His Direct had already been waiting, nervously, at the coffee table; not a good sign. When the Bad Boss arrived, he focused immediately on what he wanted out of that meeting, apparently some kind of sales forecast. The Direct started by sharing an update on background but the Bad Boss wasn’t listening: he just wanted the figures. And he wanted to see them on a computer spreadsheet. When the Direct was unable to produce a laptop with the spreadsheet, he exploded about the Direct’s assumed incompetence – causing everyone in the coffee shop to pause their discussions – Off topic, the Bad Boss launched into trying to tell the Direct how to create the kind of report he wanted and was “expecting”; with a puzzled Direct, the Bad Boss continued yelling and verbally abusing the Direct with swearing before plunging his head in despair for a good couple of minutes into his hands – to the extreme discomfort of the Direct. The final blow was standing up over the Direct, pointing his finger and telling him he would do the report himself in 5 minutes and stormed out of the coffee shop, leaving a shocked Direct at the table. The Direct left a few minutes later with a heavy load on his shoulders and tears.
So what’s to learn from this tragic coffee shop experience?
#1 Meet your Directs
It was clear this Bad Boss Sales Manager didn’t put much thoughts in arranging the meeting with his Direct and failed on several points:
- The meeting was arranged for the Bad Boss’s convenience, not for the Direct;
- Consider When is the most appropriate time to regularly meet with your Direct
- Consider the Location so you can focus on the Direct. A very busy and noisy public coffee shop in London Waterloo station probably isn’t allowing you or the Direct to comfortably build a relationship. If meeting face to face is a challenge, consider using the phone or Skype!
- He wasn’t prepared, had no notes to follow-up from his last meeting and not surprisingly, the Direct wasn’t prepared either.
- He didn’t listen to his Direct! He mis-understood that this meeting is about the Direct, and his Development.
#2 How to Feedback
While this meeting with his Direct could have been a great opportunity for development, Bad Boss didn’t know how to feedback:
- He didn’t ask permission to share feedback first. This is critical to secure engagement from the Direct
- Feedback in public is never a good idea, especially if it is going to be negative!
- Verbal abuse is simply unacceptable
- If you are seeking improvement, encourage effective behaviours rather than pointing out the mistakes.
- If you are angry, don’t give feedback
- With the poor Direct in tears, Bad Boss clearly failed to address the behaviour and more importantly also failed to impact future behaviours.
#3 How to set Objectives
Now, considering the Direct was so confused about what was expected, you have to wonder how the objectives were set!
- Goals are often defined as SMART (Specific, Measurable, Achievable, Realistic, Time-bound). This sounds good but most people don’t do this well. Do the minimum and make them Measurable (clear yes/no result) and Time-bound (“by insert date”) at least. See this post to define career and life goals.
- Don’t put yourself under pressure, plan for completion at end of Q3 to deal with changes such as this Bad Boss changing requirements.
#4 How to Delegate Tasks
Let’s assume Bad Boss had clearly defined the goal. Did he delegate the tasks effectively?
- Did he state the need for help?
- Did he say why he’d asked his Direct to help with this particular task to help with his development?

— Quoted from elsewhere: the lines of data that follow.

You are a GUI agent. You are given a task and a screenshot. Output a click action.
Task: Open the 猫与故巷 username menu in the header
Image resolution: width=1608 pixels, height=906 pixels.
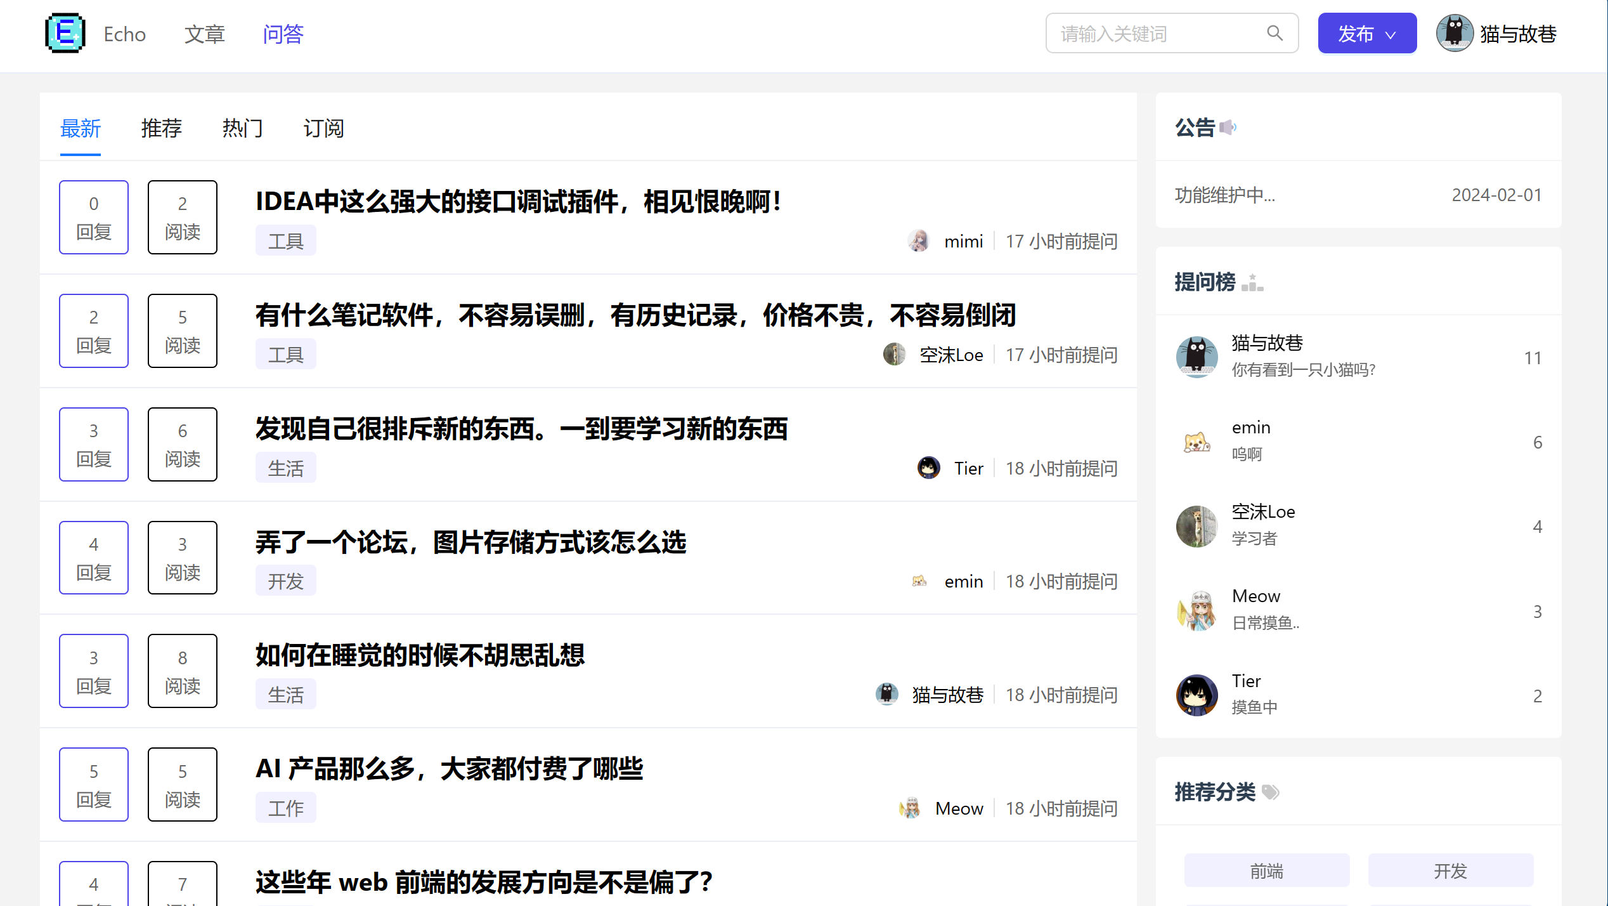(x=1518, y=34)
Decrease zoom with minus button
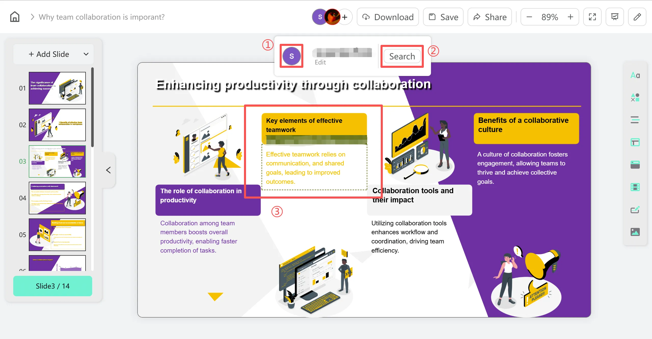This screenshot has width=652, height=339. coord(529,17)
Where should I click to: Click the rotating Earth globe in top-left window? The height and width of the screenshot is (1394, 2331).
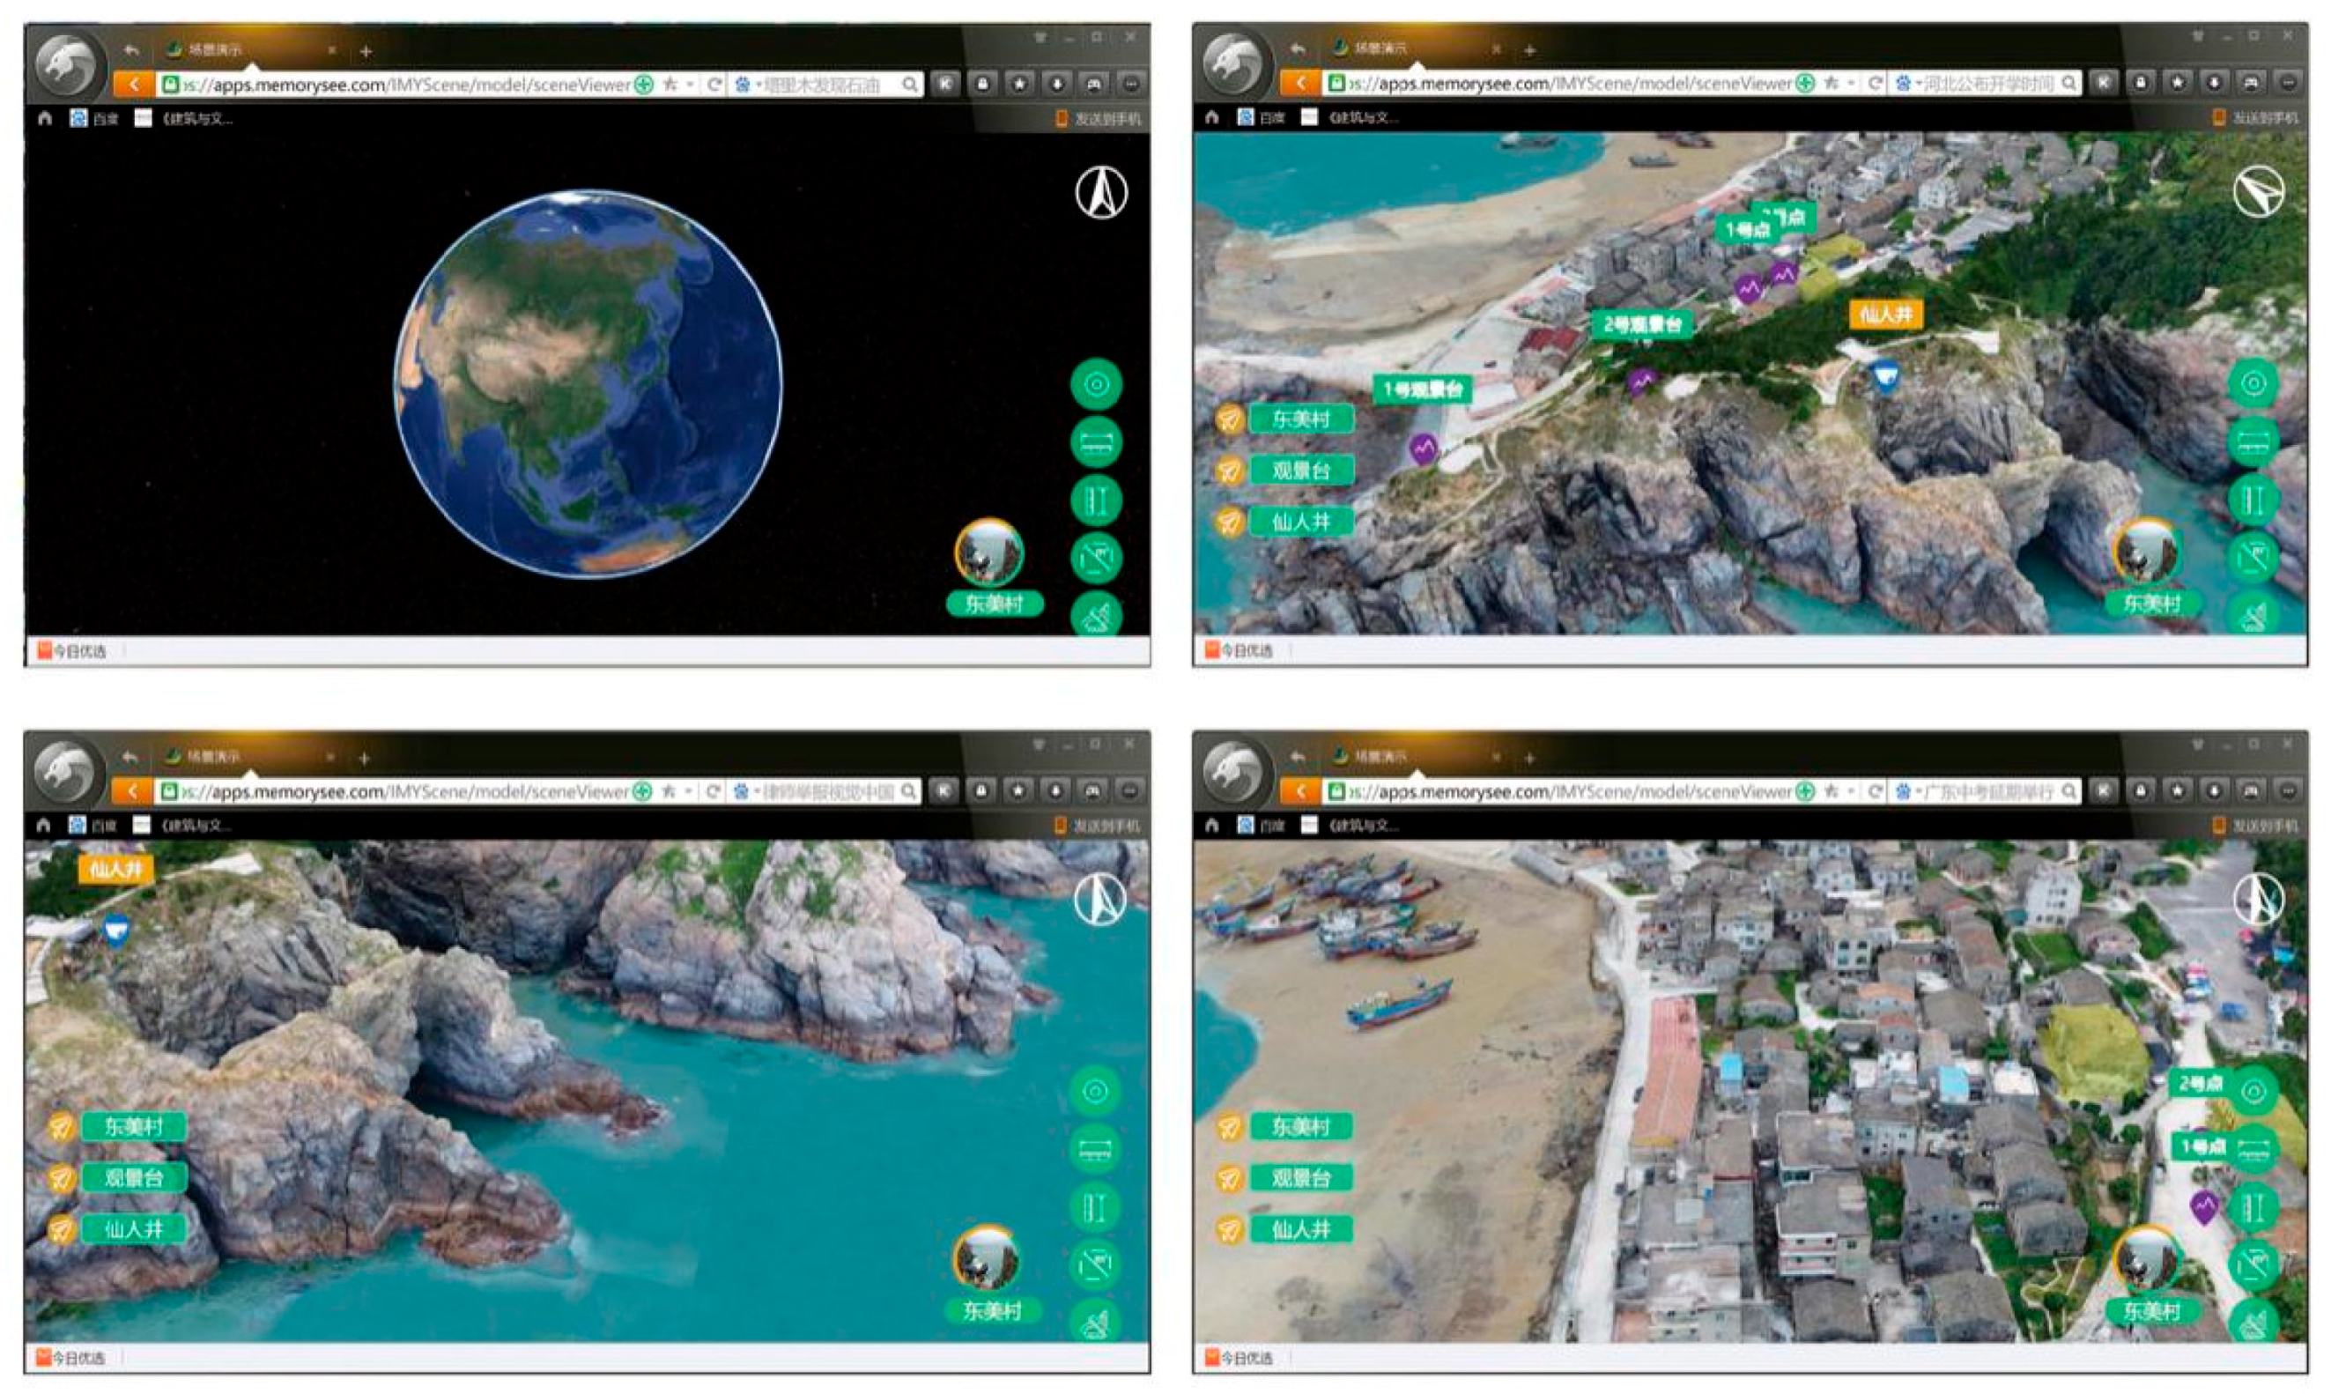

- Did he get the commitment from his Direct first?
- Was the particular task described in detail?
- Was the deadline and quality standards clear?
- How was the Direct expected to report on to Bad Boss?
- Did Bad Boss discuss any skills and training requirements?
- Did Bad Boss regularly check on progress?
#5 Consider your Impact
It’s bad enough to be a Bad-Boss, mis-managing the company’s resources but even worse, think about the impact it had on the Direct and his family that evening? It’s no wonder Gallup is finding employees are not so engaged!
Does your manager care about your development? What other good practices do you see them apply? Please share them below or even name your great managers!